If you have set Daemon to 1, check your log files. It should say “Self-testing indicates your ORPort is reachable from the outside”, as well as “self-testing indicates your DirPort is reachable from the outside” (If you have enabled the respective ports). If there are problems, check your port forwarding, paths and permissions.

Step six: Killing TOR if is is a daemon

If you have set Daemon to 1 and need to kill TOR for some reason, run “ps | grep tor”, note the PID of the tor process and run “sudo kill -SIGINT [tor_pid]”. It will take 30 seconds for TOR to shut down. If you need to shut it down fast, without regard for the stability of the currently connected clients, you can just use the kill command without the -SIGINT. Please try to avoid this.

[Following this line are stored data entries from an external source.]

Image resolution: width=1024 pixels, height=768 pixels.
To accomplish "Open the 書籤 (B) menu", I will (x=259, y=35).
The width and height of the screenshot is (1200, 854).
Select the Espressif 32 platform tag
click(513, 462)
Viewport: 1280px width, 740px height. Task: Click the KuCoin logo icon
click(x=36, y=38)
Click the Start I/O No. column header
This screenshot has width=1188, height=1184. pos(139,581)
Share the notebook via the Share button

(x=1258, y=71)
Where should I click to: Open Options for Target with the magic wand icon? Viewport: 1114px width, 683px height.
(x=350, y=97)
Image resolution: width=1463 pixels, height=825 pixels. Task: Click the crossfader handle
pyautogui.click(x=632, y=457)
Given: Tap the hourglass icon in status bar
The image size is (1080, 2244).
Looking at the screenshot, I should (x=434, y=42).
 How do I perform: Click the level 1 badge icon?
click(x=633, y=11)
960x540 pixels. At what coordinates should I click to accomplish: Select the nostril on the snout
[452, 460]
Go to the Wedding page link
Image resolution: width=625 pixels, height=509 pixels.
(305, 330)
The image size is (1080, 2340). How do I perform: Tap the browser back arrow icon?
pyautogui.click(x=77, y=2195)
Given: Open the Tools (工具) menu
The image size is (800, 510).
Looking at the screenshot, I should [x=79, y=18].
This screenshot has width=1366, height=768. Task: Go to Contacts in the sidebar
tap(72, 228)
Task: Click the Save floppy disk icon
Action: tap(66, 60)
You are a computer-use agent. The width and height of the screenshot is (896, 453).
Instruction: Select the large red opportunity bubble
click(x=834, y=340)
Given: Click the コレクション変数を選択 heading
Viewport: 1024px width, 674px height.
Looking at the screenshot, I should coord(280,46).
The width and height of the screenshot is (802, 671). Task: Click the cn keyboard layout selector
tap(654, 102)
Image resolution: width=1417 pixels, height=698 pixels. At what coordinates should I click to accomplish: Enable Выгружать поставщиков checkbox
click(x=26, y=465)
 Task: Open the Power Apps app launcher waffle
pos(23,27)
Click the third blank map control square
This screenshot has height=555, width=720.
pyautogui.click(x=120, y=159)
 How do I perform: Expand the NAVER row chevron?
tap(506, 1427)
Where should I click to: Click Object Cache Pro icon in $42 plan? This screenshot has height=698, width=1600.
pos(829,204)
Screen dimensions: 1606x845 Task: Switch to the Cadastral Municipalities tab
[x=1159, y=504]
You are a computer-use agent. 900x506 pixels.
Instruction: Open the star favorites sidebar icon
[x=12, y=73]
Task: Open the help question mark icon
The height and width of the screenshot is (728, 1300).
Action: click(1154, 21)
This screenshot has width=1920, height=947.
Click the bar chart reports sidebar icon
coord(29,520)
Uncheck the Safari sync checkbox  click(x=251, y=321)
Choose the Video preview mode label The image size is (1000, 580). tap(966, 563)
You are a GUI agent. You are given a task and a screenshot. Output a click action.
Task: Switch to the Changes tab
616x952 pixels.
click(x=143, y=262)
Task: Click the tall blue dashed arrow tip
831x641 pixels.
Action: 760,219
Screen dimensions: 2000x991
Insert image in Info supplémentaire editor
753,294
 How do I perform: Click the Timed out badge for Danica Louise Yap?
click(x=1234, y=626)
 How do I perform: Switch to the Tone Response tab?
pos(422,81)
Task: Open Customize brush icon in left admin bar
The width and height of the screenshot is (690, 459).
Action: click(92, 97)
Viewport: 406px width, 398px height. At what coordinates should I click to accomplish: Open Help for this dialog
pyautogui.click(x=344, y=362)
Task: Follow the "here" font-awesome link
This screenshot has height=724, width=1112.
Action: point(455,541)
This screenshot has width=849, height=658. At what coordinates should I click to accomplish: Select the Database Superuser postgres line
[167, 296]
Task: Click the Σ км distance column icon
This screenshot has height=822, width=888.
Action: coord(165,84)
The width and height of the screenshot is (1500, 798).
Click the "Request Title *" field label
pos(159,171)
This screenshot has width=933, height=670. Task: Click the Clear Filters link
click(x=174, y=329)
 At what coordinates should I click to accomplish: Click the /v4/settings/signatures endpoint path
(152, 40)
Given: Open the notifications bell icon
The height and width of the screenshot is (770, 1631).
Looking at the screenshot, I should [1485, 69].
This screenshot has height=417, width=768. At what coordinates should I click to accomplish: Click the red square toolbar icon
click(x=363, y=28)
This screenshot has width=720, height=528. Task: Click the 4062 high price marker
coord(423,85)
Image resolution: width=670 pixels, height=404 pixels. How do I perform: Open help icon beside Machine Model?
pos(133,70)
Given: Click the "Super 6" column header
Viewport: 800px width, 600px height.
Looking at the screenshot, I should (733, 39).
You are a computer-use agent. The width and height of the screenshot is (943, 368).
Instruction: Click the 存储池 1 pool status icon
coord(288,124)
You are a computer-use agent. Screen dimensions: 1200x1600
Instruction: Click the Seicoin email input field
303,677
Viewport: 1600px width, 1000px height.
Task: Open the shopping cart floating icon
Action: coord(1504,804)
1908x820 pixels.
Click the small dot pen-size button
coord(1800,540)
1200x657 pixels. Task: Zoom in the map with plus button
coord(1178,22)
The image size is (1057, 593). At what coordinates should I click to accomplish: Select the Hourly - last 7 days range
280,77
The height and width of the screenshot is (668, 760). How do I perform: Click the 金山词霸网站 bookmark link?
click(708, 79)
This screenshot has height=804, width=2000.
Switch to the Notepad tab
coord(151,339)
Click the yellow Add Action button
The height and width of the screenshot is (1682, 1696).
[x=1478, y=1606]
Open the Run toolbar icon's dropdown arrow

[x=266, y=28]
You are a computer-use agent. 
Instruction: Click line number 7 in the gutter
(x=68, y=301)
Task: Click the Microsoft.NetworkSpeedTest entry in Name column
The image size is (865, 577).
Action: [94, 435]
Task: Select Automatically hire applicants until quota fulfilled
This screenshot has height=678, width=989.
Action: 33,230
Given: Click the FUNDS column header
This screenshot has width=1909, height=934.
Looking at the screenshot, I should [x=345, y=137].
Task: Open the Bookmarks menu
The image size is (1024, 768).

That’s it.You are now (hopefully) running a TOR relay, or at least have access to TOR, using your NAS as a Proxy.

Some notes:

  • Subscribe to the tor-announce mailing list if you want to be notified on new TOR updates. Install them ASAP, as old versions might be insecure.
  • IMPORTANT: Read this page on the TOR documentation about improving security of your TOR Relay. There are many things you can do to make it harder for people to break into your machine. This is especially important if you are running an exit node.

So, that’s it, this time for real. If you have any notes concerning the process, do not hesitate to comment.